WITH new_and_old AS ( SELECT result.clientIP, COUNTIF(DATE(log_time) > "2020-03-16") AS new_tests, COUNTIF(DATE(log_time) < "2020-03-16") AS old_tests, SAFE_DIVIDE(SUM(IF(DATE(log_time) > "2020-03-16", result.S2C.MeanthroughputMBPS, 0)), COUNTIF(DATE(log_time) > "2020-03-16")) AS new_download, SAFE_DIVIDE(SUM(IF(DATE(log_time) < "2020-03-16", result.S2C.MeanthroughputMBPS, 0)), COUNTIF(DATE(log_time) < "2020-03-16")) AS old_download, FROM mlab-sandbox.raw_ndt.ndt5 WHERE (DATE(log_time) BETWEEN "2020-03-01" AND "2020-03-14" # Two week period before surge OR --DATE(log_time) BETWEEN "2020-04-01" AND "2020-04-14") # Recent two week period. DATE(log_time) BETWEEN "2020-06-01" AND "2020-06-14") # Recent two week period. AND result.S2C IS NOT NULL AND result.S2C.MeanThroughputMBPS > 1 GROUP BY clientip )

(SELECT "old beacons" AS type, ROUND(EXP(AVG(LN(old_download))),2) as old_download, ROUND(EXP(AVG(LN(new_download))),2) as new_download, COUNT(clientIP) AS clients, SUM(old_tests) AS old_tests, SUM(new_tests) AS new_tests FROM new_and_old WHERE old_tests >= 48 AND new_tests >= 48 # more than 2/day in both time intervals UNION ALL SELECT "new beacons" AS type, NULL as old_download, ROUND(EXP(AVG(LN(new_download))),2) as new_download, COUNT(clientIP) AS clients, SUM(old_tests) AS old_tests, SUM(new_tests) AS new_tests FROM new_and_old WHERE old_tests < 7 AND new_tests >= 48 # More than 2/day in new interval, less than daily in old interval UNION ALL SELECT "new sparse" AS type, ROUND(EXP(AVG(LN(old_download))),2) as old_download, ROUND(EXP(AVG(LN(new_download))),2) as new_download, COUNT(clientIP) AS clients, SUM(old_tests) AS old_tests, SUM(new_tests) AS new_tests FROM new_and_old WHERE old_tests = 0 AND new_tests < 7 # None earlier, less than daily later UNION ALL SELECT "old sparse" AS type, ROUND(EXP(AVG(LN(old_download))),2) as old_download, ROUND(EXP(AVG(LN(new_download))),2) as new_download, COUNT(clientIP) AS clients, SUM(old_tests) AS old_tests, SUM(new_tests) AS new_tests FROM new_and_old WHERE old_tests < 7 AND new_tests = 0 # None later, less than daily earlier ) ORDER BY new_download DESC

laiyi-ohlsen commented 4 years ago

@stephen-soltesz

stephen-soltesz commented 4 years ago

The increase and eventual drop of "null tests" are due to an e2e monitoring check used with the web100 ndt server to check the "queue". The new platform ndt5 server has no queue, so always succeeded, but also saved an effectively "null" result. In early May, our e2e monitoring was updated to use access tokens and the queue check was removed.

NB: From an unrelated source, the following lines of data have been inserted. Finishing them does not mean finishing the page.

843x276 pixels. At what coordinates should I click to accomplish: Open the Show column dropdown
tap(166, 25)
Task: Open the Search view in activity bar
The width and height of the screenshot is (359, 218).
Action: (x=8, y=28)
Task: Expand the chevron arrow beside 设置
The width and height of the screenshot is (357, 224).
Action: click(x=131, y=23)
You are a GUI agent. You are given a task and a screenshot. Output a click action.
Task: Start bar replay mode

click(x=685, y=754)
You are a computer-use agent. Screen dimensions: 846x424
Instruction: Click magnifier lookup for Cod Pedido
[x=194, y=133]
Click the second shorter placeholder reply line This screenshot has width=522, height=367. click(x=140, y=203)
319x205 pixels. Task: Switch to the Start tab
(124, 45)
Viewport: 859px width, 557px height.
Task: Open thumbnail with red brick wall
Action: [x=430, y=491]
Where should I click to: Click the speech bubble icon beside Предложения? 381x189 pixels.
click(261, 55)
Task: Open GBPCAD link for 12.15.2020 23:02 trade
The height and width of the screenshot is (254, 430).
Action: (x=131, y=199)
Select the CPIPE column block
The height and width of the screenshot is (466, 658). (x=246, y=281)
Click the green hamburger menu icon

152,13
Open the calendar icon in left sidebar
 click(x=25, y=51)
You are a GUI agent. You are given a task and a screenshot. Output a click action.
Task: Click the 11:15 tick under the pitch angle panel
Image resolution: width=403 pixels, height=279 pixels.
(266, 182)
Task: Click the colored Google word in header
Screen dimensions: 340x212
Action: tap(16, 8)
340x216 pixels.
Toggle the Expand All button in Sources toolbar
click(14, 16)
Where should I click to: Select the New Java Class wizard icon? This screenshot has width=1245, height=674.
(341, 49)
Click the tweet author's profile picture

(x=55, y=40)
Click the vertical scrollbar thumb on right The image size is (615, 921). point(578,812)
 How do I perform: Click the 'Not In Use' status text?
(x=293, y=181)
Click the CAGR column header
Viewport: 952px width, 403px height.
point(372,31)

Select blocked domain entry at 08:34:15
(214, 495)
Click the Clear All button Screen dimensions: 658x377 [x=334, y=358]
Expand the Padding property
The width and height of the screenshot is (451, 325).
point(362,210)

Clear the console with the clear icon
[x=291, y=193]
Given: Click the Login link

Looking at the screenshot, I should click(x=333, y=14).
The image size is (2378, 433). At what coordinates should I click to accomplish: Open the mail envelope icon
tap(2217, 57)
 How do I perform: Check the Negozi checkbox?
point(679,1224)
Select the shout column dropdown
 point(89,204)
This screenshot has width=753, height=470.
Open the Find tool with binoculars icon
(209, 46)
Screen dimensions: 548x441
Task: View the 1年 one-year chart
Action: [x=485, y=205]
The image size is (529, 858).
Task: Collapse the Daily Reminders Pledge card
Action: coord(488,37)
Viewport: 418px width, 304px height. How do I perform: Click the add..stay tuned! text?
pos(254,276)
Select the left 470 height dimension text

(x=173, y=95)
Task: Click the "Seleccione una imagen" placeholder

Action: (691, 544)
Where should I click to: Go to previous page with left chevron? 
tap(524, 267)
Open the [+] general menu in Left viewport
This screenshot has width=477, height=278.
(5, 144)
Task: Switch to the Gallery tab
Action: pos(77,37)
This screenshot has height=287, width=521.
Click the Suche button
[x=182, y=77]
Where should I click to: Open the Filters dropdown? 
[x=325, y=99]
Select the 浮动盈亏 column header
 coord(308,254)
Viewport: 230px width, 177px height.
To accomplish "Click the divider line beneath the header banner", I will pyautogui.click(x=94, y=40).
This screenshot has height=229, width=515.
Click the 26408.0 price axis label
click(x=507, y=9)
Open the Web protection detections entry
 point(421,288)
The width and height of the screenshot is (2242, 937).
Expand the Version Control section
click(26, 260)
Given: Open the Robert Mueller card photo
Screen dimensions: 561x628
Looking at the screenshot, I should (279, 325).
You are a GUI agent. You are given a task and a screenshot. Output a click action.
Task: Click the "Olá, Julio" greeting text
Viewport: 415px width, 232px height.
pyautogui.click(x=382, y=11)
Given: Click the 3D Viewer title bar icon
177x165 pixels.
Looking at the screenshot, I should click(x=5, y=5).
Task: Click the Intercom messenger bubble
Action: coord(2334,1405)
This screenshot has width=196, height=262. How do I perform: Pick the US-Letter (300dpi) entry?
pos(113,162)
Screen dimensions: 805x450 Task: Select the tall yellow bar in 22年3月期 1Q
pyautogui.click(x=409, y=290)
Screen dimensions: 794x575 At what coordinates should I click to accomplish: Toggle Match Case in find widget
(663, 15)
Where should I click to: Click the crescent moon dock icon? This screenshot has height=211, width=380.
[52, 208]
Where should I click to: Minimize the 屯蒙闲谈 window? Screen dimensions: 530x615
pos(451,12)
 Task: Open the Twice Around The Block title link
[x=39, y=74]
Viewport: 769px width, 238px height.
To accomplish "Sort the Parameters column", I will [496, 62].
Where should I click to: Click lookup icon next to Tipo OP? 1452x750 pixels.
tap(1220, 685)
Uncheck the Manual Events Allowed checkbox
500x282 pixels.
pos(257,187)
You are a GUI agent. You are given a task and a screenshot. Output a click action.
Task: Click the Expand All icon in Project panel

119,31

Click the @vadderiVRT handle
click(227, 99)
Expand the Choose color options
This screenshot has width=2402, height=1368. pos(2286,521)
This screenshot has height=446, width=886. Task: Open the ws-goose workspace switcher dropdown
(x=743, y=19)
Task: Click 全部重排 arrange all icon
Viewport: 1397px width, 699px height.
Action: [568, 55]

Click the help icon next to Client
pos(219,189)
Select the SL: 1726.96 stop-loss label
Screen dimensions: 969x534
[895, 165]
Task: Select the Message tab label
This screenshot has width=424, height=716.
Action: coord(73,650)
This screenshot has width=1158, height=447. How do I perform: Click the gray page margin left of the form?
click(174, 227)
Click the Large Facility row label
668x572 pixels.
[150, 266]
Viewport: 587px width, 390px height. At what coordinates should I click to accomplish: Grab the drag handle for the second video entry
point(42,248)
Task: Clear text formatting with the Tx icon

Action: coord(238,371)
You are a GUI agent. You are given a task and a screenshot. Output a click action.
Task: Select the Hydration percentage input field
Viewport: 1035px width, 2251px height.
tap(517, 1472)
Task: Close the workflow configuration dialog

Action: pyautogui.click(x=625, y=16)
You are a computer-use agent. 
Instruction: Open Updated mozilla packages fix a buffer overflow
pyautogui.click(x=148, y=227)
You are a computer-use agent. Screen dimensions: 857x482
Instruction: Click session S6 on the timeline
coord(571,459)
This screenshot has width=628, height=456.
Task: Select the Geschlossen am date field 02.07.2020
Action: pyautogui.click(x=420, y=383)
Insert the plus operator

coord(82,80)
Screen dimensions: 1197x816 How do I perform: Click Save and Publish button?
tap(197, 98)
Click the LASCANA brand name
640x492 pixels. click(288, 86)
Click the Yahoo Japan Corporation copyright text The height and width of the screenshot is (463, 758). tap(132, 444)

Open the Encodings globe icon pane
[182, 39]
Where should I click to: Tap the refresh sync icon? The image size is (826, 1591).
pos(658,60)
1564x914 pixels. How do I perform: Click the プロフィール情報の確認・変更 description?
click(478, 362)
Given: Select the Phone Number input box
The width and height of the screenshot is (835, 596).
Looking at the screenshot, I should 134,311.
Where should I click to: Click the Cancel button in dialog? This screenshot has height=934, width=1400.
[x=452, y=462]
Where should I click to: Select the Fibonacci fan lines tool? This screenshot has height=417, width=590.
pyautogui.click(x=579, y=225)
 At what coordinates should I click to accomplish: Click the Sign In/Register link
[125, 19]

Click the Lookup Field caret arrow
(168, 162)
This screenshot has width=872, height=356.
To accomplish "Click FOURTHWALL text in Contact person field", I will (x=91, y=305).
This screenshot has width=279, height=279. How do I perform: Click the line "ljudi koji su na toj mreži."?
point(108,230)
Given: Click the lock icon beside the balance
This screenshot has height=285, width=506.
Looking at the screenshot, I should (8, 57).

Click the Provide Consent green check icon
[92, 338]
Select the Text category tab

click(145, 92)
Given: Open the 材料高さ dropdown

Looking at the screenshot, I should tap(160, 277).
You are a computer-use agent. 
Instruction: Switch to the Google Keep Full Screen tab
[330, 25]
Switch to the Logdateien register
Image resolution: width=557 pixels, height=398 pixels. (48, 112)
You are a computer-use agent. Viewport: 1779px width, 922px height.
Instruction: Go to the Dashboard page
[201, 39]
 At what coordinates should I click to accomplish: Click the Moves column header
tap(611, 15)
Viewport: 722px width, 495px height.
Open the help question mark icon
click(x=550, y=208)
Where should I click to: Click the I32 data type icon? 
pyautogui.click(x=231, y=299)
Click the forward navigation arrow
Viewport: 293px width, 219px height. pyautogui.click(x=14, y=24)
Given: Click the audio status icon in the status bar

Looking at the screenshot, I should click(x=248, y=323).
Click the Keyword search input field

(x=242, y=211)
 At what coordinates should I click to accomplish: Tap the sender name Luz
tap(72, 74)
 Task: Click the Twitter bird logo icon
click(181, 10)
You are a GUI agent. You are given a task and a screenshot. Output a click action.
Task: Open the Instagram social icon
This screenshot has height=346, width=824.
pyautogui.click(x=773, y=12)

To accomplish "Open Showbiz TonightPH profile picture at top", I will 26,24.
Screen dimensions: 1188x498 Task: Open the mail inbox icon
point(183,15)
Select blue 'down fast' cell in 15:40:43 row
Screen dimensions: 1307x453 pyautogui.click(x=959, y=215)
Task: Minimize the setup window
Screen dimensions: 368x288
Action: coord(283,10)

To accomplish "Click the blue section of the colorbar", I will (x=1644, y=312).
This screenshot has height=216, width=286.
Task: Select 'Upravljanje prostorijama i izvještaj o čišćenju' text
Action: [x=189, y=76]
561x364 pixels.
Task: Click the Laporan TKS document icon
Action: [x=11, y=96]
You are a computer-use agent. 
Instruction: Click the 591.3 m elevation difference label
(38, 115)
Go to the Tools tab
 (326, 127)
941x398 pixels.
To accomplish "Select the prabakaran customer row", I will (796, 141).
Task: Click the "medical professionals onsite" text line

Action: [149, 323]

It should be possible to verify this claim by looking at the remote IP for these connections; they will be OAM servers. We have conversational plans to add "filter" predicates in the ETL parser for our datatypes to expose this kind of information. I believe the super majority of these "null tests" are a result of OAM servers, which will eventually be labeled using predicates. We should open an issue there to track this.